I still really like this book (some day I'll rank the comics I currently buy, if that's possible), but I hope Milligan is going somewhere with it. I would love if he had a whole grand storyline worked out and that Human Target is meant to be finite (like all comics series should be). He's doing a wonderful job exploring identity and what it means to be someone and how people can hide their real selves or whether we actually have real selves at all (lots going on in this series) without sacrificing sex and violence (it's a Vertigo book, after all), but I don't know how long he can do it, or what point he's trying to make. Milligan is a good writer, but he lost his way a little with Shade, the Changing Man, although he ended it nicely, and his last Vertigo title, The Minx, never got a chance and was cancelled before we could see where it was going. So while Human Target continues to be one of the smartest books out there, I wonder where it's going. I have no doubt it will be an interesting ride.

Ocean #3 by Warren Ellis, Chris Sprouse, and Karl Story
$2.95, Wildstorm

Ellis has so many wacky science fiction ideas floating through his head that he probably can't wait to throw them at the wall and see what sticks. Here it's people who voluntarily give up their personalities when they go to work for a corporation so that the company personality can be downloaded directly into their brain. This way, they can also receive e-mails and such straight into their consciousness. Spooky. It's an okay issue, although why the manager gets knocked over when he's about to kill Kane is a bit confusing. It just seems like Ellis would be better served writing graphic novels, because I'm sure this will read better in the trade paperback. It's a perfectly serviceable chapter in a grander story that could have been told in half the time. Again, the scourge of decompressed storytelling.

I'm sorry for harping on it so much, especially because I'm not the first. I've been re-reading Ellis's work on StormWatch, and the man can write a damn fine compressed story. He also should have some clout in the marketplace, so I guess doing a six-issue mini-series instead of a four-issue (into which he could probably fit this story) is his idea. I don't know. I like Ocean, and it's nice to see science fiction done well in comic-book form (for which I would think it's suited), but by the time this series is done, I'll have spent 18 dollars for a serial that, if collected as prose, would probably be 150 pages and cost 10 bucks. Frustrating.

■ Things to do
a) According to the comics review, what was Milligan's last Vertigo title?
b) Write out the comics review again starting with "Ocean #3 by" and going on through "of decompressed storytelling.", renaming "trade paperback" as "collected edition" throughout.
c) How would the comics review carry on after its final sentence? Write the next part.

■ Material supplied
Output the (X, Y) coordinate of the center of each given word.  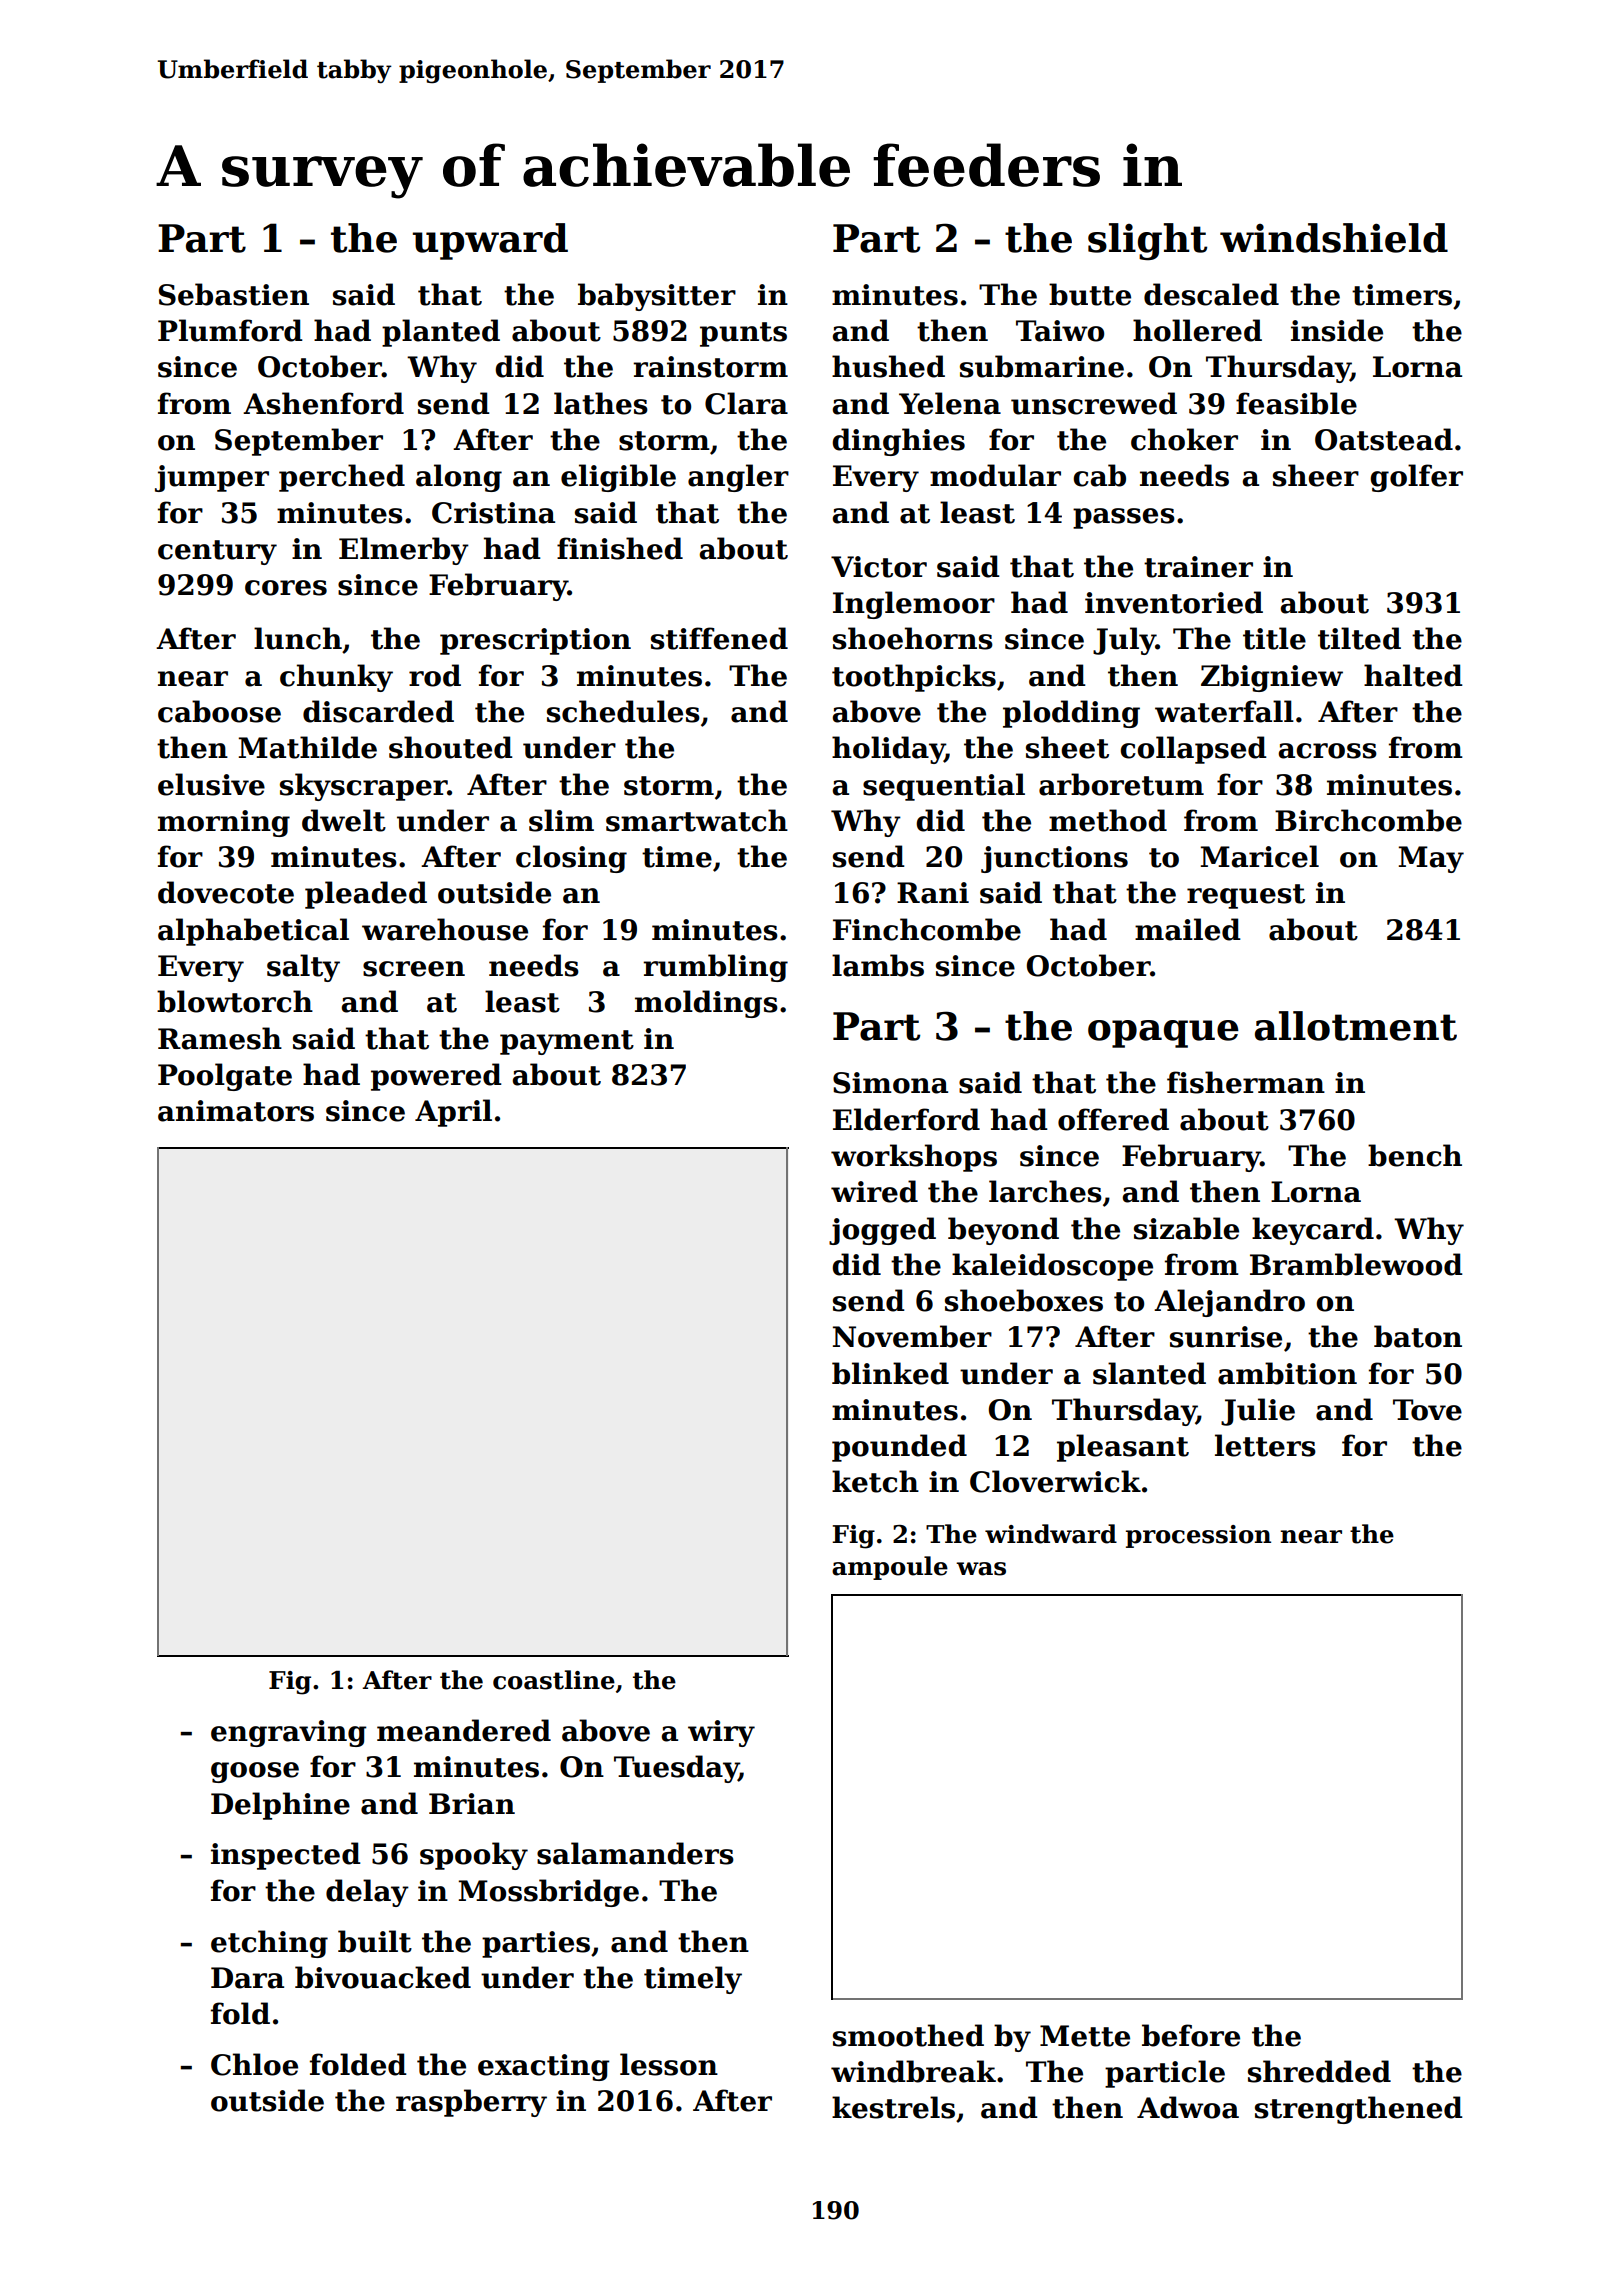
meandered (464, 1730)
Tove (1427, 1410)
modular (995, 475)
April (453, 1113)
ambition (1287, 1373)
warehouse (445, 929)
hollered (1197, 330)
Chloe (254, 2064)
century (217, 552)
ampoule (890, 1568)
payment (567, 1042)
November (912, 1336)
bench (1415, 1155)
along (459, 478)
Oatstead (1384, 439)
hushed (888, 366)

■ Answers for this exercise
a) The Minx

b)
Ocean #3 by Warren Ellis, Chris Sprouse, and Karl Story
$2.95, Wildstorm

Ellis has so many wacky science fiction ideas floating through his head that he probably can't wait to throw them at the wall and see what sticks. Here it's people who voluntarily give up their personalities when they go to work for a corporation so that the company personality can be downloaded directly into their brain. This way, they can also receive e-mails and such straight into their consciousness. Spooky. It's an okay issue, although why the manager gets knocked over when he's about to kill Kane is a bit confusing. It just seems like Ellis would be better served writing graphic novels, because I'm sure this will read better in the collected edition. It's a perfectly serviceable chapter in a grander story that could have been told in half the time. Again, the scourge of decompressed storytelling.

c)
Trigger #1 by Jason Hall and John Watkiss
$2.95, DC/Vertigo

This is an interesting first issue of an ongoing series, and I'm actually pretty keen on seeing where it's going. Lots going on in this issue (I suppose the compare/contrast between compressed and decompressed storytelling is the theme of this post), and I like most of it. It's a science fiction title in the tradition of 1984, and both Hall and Watkiss make it soar. I only know Hall from his mini-series Beware the Creeper, which was very good despite having absolutely no connection with the Creeper, and Watkiss has been around for a while, doing some issues of Sandman and a few of Starman some years ago. This art is excellent. It's chock full of details, very moody, very Blade Runner-ish, and futuristic without being too alien.

The story appears simple, but has a lot of layers. There's a corporation, Ethicorp, that wants to make everything bad go away. To this end, they employ "triggers," people with guns who can kill anyone who's "bad." Of course, bad is a subjective term, which I'm sure will lead to all sorts of problems, but from what I can see, "bad" means watching pornography and questioning authority. These "triggers" are, of course, not recognized as being real, but a nosy reporter is asking the wrong questions of the corporation, which will probably lead to trouble for her, and Carter Lennox, our ostensible "hero," is looking for answers in a world where everything is homogenized and finding out the "triggers" are all too real. Carter is at the center of the story. He reads actual books instead of downloading them, he wants to leave "the city" and get away from the crushing conformity of it all, he's estranged from his wife, who wants to reach him emotionally but no longer knows how, and he's having weird sex dreams. I put "hero" in quotes because we're not sure about Carter, and there's a twist at the end that makes us wonder what exactly is going on. Like I said, on the surface, it looks like a simple story, one we've seen before: lone individual against "Big Brother" (which is even referenced in the story). However, there is more happening here, and it's an intriguing brew.

I recommend Trigger for the time being. I know this is an ongoing series, but I don't know if this issue is "part one of five or six" to see how popular it is. It would be nice if this begins a story that lasts a long time, with little bits and pieces shown over time (Fallen Angel has worked like this, although it's not burning up the sales charts). I'll keep checking it out for the time being, and hope for the best. A good start.

Identity Crisis #7 by Brad Meltzer, Rags Morales, and Michael Bair
$3.95, DC

Sigh. I waited until the end do go over this, the last issue of Identity Crisis, which is probably the worst issue of any comic book this year, and might just he worst single issue of any comic in the past decade. I'm not counting self-published crap, obviously, but stuff that actually counts. Man, this is bad. More than that, it's offensive on so many levels. I just can't get over it.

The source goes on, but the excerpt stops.